TtS already has a loyal following but deserves to be better known. The designer’s notes explain that it was designed to be learnt easily and to play smoothly and quickly. With these aims in mind it uses a square grid and normal playing cards, which are used to regulate all actions and outcomes. It achieves its objectives beautifully. That said, I have read that both the grid and playing cards have put some people off trying it. If so, that is a shame: to my mind, the square grid helps constrain the players to a more plausible range of tactical choices than the fast and loose manoeuvres one sometimes sees with other rules sets. As for the cards, if they are a problem, they can be replaced by ten-sided dice without changing the mechanics at all. Using playing cards does however allow spectators to see what is going on and I am quite happy to stick with them.
We kept things simple with a 100 point battle pitching Peloponnesian War Athenians against Spartans. I hoped the limited range of troop types involved would ease us into the game, without too many special rules to remember. Of course, we did need to assimilate the key Hoplite rule (no diagonal left movement; diagonal right counts as a simple move). I also lacked the quantities of javelin-armed light infantry required for two Hoplite armies, so over the two days preceding our game I frantically completed three new 8-figure units. Not the prettiest paint jobs but serviceable. One of these units, 8 plastic peltasts by Rospaks, had been waiting unpainted in my projects box since (can it be true?) 1982. Proof that the incentive of a looming game can unblock the tightest of painting jams.
Dan took Athens while I led Sparta. In general, I had a better quality phalanx while Dan’s light troops were mostly superior to mine. We each placed our single cavalry unit on our right, with light infantry shared between the flanks. In the opening phases, the lights sparred on the wings while our hoplite lines approached each other. Dan’s cavalry overran the light javelins on my left and went deep, capturing my camp, destroying its ammunition reserves and losing me 3 victory medals. At about the same time the centres clashed. Obviously the memo about Spartan quality hadn’t reached the card deck as for a good two turns, I drew high when I wanted low and low when I needed high. Fortunately hoplites need three disorders to die and I did start landing blows before disappearing, although a disordered unit has a much reduced chance of hitting in melee (8+ instead of 6+).

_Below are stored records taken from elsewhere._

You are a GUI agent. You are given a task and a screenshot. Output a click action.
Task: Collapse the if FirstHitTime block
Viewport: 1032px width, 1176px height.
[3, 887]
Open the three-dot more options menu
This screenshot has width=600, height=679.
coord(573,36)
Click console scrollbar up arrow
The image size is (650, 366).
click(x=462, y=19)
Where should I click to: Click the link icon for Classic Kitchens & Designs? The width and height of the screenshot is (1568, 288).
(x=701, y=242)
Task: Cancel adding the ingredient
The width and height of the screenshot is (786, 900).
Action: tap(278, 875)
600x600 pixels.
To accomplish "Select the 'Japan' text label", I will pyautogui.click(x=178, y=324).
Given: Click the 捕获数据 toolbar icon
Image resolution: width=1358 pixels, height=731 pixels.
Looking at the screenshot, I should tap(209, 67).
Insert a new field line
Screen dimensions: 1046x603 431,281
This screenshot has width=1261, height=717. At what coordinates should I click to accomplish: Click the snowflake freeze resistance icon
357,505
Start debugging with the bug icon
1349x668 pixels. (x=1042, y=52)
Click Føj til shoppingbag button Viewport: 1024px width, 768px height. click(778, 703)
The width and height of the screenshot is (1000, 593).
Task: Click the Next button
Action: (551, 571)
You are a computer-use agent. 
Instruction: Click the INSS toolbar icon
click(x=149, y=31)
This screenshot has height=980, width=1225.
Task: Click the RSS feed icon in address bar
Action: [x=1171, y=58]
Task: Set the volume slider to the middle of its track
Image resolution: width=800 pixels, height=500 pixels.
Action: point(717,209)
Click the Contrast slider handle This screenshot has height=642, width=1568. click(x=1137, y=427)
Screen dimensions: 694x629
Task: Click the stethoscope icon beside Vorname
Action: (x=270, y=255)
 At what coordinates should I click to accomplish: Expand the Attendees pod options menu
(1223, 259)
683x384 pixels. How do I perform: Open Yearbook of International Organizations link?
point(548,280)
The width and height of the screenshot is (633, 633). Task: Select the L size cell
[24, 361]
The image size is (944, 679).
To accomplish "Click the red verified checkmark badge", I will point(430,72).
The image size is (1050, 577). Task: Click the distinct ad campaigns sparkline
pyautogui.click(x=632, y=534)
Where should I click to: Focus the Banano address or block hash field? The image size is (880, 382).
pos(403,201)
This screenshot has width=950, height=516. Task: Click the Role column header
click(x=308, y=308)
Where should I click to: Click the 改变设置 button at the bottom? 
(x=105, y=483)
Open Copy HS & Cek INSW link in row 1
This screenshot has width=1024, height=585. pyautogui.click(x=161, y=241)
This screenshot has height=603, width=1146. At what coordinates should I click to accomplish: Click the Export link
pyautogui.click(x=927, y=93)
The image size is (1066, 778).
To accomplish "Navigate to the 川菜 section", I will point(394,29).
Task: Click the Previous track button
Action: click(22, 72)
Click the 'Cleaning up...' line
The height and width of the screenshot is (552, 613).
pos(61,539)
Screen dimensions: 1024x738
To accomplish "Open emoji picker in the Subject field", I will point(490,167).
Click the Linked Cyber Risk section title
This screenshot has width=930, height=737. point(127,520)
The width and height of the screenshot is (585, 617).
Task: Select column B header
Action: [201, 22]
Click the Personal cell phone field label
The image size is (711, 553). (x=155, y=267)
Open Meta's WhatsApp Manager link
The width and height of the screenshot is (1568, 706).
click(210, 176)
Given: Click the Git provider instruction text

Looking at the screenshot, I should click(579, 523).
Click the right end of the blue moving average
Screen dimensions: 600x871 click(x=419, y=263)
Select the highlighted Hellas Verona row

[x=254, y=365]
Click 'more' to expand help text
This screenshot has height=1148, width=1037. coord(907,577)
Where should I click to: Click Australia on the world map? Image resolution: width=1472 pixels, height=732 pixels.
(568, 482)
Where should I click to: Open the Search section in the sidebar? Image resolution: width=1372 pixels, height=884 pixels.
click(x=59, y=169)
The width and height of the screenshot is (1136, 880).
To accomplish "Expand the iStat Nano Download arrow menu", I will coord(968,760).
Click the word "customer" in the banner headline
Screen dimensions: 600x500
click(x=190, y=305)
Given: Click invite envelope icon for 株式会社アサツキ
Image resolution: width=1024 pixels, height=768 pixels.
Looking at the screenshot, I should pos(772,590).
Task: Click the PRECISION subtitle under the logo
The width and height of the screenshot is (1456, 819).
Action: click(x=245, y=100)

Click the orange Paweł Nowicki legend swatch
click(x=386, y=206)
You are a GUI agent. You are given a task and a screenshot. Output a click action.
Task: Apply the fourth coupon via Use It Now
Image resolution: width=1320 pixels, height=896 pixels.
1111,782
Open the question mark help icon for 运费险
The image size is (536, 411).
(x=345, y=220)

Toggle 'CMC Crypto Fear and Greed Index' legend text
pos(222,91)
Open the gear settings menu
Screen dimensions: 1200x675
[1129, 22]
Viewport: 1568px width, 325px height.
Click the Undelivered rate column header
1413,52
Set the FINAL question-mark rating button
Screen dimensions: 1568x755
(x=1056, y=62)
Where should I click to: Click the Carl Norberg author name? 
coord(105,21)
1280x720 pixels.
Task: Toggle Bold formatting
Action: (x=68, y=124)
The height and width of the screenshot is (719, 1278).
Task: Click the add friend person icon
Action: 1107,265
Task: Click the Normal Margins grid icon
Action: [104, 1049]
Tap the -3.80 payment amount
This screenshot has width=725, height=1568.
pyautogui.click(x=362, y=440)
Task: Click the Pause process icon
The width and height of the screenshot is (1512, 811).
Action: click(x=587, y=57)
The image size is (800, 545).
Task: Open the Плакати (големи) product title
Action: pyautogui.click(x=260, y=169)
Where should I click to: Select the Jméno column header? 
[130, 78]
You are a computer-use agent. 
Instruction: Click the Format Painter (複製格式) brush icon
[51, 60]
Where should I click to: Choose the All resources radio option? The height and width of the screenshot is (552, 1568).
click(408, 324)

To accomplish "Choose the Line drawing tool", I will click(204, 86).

Dan chose to take his cavalry out of my camp to attack my centre from behind and I was able to retake it. I took back the 3 victory medals but not the ammunition supply, as it seemed likely that this would have been lost in the plundering. I did get a breathing space from my recovered medals and then, when I was fortunate enough to kill one of his generals, it seemed for a moment like I might retake the lead. But then I lost an allied hoplite unit in my centre, which allowed Dan to break into my line and take all my victory medals. It was a deserved win.
We enjoyed the game thoroughly and agreed that the rules are very quickly absorbed. The battle also felt right for a clash of two hoplite armies. Our light troops were all a bit crap, as they should have been, apart from Dan’s Cretan archers. The Hoplites had the resilience one would expect to see, combined with a satisfying lack of manoeuvrability. Fond as I am of L’Art de la Guerre, I do not think ADLG gives either the look or the feel of a hoplite encounter: too many gaps appear in the line and too many mini-units zip around into enemy flanks and manage other moves that are way too complex for this period. TtS felt more convincing, but still gave the choices and challenges that make a wargame enjoyable.
The figures used are a mixture of old plastic Rospaks and Minifigs. The oldest were painted in 1982, when I was more frivolous about accuracy (if you look carefully you will spot both Snoopy and Charlie Brown on the Athenian shields). I am so happy that during the many years I spent away from Ancients, I didn’t find these armies a new home.
Since our game I have been painting more Gauls, with a view to seeing how they play with TtS, against either a later Greek army or Republican Romans. Poor Dan is in for some more Ancients gaming very sooon.
15/3/2020 07:58:59 pm
19/3/2020 12:57:46 pm
15/6/2020 09:28:01 pm
Hi, I only recently started playing TtS and must admit that i had mixed feelings becaus of the grid. But after playing a couple of games I must admit that the grid suits the style of play the rules are best for. Rather fast play, almost feeling the "action" on the table. It would lose that momentum if you tried to measure movement. I like them a lot. Different to many other rule sets, but absolutely worth trying!